> _Task goal_:
Please repeat each of the records that follow, exactly as written.

Dataset entries:
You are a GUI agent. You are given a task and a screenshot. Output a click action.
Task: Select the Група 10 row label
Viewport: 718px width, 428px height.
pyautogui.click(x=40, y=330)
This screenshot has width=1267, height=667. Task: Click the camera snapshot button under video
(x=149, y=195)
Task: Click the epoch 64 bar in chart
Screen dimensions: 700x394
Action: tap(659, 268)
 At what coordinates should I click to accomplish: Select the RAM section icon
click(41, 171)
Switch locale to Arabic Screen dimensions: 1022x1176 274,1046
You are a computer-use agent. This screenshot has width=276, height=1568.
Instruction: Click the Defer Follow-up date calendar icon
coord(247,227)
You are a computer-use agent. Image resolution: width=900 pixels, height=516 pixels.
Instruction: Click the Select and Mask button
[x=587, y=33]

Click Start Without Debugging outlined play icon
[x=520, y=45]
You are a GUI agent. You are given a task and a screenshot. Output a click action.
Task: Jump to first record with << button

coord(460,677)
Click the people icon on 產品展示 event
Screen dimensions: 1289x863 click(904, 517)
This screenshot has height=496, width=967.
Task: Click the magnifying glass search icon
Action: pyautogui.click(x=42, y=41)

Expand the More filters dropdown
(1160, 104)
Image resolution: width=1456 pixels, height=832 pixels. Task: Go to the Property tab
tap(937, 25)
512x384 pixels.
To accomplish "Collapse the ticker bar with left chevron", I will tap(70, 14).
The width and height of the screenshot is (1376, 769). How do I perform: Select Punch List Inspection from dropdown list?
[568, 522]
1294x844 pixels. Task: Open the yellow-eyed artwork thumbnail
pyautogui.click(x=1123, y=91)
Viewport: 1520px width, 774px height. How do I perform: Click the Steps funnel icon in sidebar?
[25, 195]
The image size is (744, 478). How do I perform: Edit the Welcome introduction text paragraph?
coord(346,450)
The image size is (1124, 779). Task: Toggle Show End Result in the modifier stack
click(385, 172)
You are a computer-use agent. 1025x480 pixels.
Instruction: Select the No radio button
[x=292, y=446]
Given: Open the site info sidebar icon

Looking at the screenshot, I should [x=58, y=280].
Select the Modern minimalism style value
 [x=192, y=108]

> _Exercise solution_:
You are a GUI agent. You are given a task and a screenshot. Output a click action.
Task: Select the Група 10 row label
Viewport: 718px width, 428px height.
pyautogui.click(x=40, y=330)
This screenshot has width=1267, height=667. Task: Click the camera snapshot button under video
(x=149, y=195)
Task: Click the epoch 64 bar in chart
Screen dimensions: 700x394
Action: tap(659, 268)
 At what coordinates should I click to accomplish: Select the RAM section icon
click(41, 171)
Switch locale to Arabic Screen dimensions: 1022x1176 274,1046
You are a computer-use agent. This screenshot has width=276, height=1568.
Instruction: Click the Defer Follow-up date calendar icon
coord(247,227)
You are a computer-use agent. Image resolution: width=900 pixels, height=516 pixels.
Instruction: Click the Select and Mask button
[x=587, y=33]

Click Start Without Debugging outlined play icon
[x=520, y=45]
You are a GUI agent. You are given a task and a screenshot. Output a click action.
Task: Jump to first record with << button

coord(460,677)
Click the people icon on 產品展示 event
Screen dimensions: 1289x863 click(904, 517)
This screenshot has height=496, width=967.
Task: Click the magnifying glass search icon
Action: pyautogui.click(x=42, y=41)

Expand the More filters dropdown
(1160, 104)
Image resolution: width=1456 pixels, height=832 pixels. Task: Go to the Property tab
tap(937, 25)
512x384 pixels.
To accomplish "Collapse the ticker bar with left chevron", I will tap(70, 14).
The width and height of the screenshot is (1376, 769). How do I perform: Select Punch List Inspection from dropdown list?
[568, 522]
1294x844 pixels. Task: Open the yellow-eyed artwork thumbnail
pyautogui.click(x=1123, y=91)
Viewport: 1520px width, 774px height. How do I perform: Click the Steps funnel icon in sidebar?
[25, 195]
The image size is (744, 478). How do I perform: Edit the Welcome introduction text paragraph?
coord(346,450)
The image size is (1124, 779). Task: Toggle Show End Result in the modifier stack
click(385, 172)
You are a computer-use agent. 1025x480 pixels.
Instruction: Select the No radio button
[x=292, y=446]
Given: Open the site info sidebar icon

Looking at the screenshot, I should [x=58, y=280].
Select the Modern minimalism style value
 [x=192, y=108]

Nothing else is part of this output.